A product that I helped to design

By Dave Erickson

Schematics

qual1

Intro: HP Medical Roots

In this continuing series of buying old products that I developed on Ebay and tearing them down, here is a medical monitor from 1980. It's the Corometrics 506 Neonatal medical monitor.

I was at Hewlett Packard Medical in Waltham, my first real job after college. HP is known as one of the top technology companies in the world. In the early 60s, HP bought Sanborn Co. in Waltham, MA in order to get into the medical device business. Sanborn produced electrocardiographs and other test and measurement instruments used in hospitals. HP also bought a Defibrillator company in Corvallis OR and another medical division in Boebligen Germany.  HP Medical was one of the top medical monitoring companies. They had mini-computer based arythmia, defibrillators, were working on the first pulse-oximetry, and were working on their first phased-array medical ultrasound.  The ultrasound group spun off to a new facility in Andover, and ultimately all of Waltham moved to Andover. Then when HP decided it was a computer company and not an instrument company, it sold the medical product line to Phillips Medical.
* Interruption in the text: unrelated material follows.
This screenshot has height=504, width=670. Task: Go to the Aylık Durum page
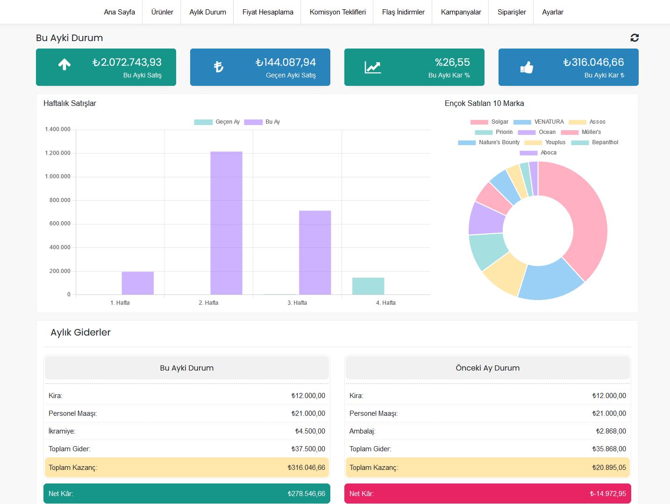coord(207,12)
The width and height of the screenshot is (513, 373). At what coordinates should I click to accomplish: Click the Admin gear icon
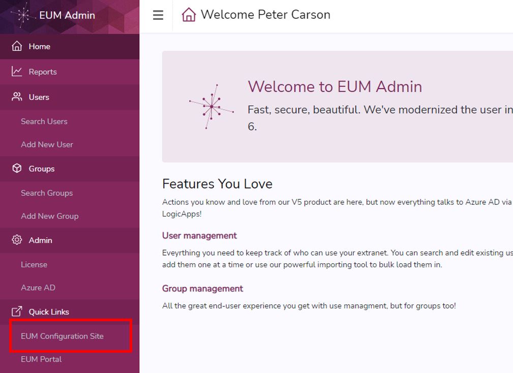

I was hired in the summer of '76 to work on a new generation hospital central station, the HP75800 series, code named "Speakeasy". This was a multi-patient central-station system that displays multiple patient waveforms from patient monitors throughout the ICU. The project was very successful. I left after only 2 years though. I worked in the Display group. We developed the first system that could display diagnostic quality waveforms on a high resolution raster (TV type) monitor. Our group developed everything from the ECG waveform data to the display monitor. I was the video guy. I designed the video D/A, sync, and video amplifier, and worked on display monitor circuits such as the horizontal and vertical sweep circuits and the high voltage. In 2 years our group went from a hand-wired prototype of the new patented display technology to five production-ready systems including all environmental and regulatory testing. It was my first of many times doing EMC testing.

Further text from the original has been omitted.